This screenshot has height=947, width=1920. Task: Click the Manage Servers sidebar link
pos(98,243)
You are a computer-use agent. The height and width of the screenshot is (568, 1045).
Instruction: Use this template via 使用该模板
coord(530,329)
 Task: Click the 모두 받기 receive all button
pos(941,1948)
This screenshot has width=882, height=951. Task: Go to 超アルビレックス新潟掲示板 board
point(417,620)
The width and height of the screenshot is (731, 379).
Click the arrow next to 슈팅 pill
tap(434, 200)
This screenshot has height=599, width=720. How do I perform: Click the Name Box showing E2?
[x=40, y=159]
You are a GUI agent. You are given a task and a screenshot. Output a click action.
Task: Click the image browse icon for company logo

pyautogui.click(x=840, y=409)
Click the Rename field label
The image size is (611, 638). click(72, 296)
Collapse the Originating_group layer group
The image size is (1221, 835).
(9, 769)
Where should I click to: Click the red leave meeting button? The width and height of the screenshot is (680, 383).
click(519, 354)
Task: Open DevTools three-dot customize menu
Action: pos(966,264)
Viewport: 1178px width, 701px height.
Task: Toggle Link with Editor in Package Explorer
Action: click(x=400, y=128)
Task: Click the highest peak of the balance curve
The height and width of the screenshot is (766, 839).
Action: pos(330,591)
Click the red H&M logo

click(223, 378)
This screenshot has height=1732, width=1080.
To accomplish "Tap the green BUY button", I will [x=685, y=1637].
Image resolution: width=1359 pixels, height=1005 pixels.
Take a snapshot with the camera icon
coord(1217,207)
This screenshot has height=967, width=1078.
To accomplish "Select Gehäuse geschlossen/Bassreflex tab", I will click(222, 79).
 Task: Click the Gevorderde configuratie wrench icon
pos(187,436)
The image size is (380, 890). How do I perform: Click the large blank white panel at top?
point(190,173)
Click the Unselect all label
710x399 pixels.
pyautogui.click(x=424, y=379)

EXERCISE PROMPT >>
Every line in the entries above that mentions the word "accomplish" must be shown.

WRITTEN RESPONSE >>
To accomplish "Tap the green BUY button", I will [x=685, y=1637].
To accomplish "Select Gehäuse geschlossen/Bassreflex tab", I will click(222, 79).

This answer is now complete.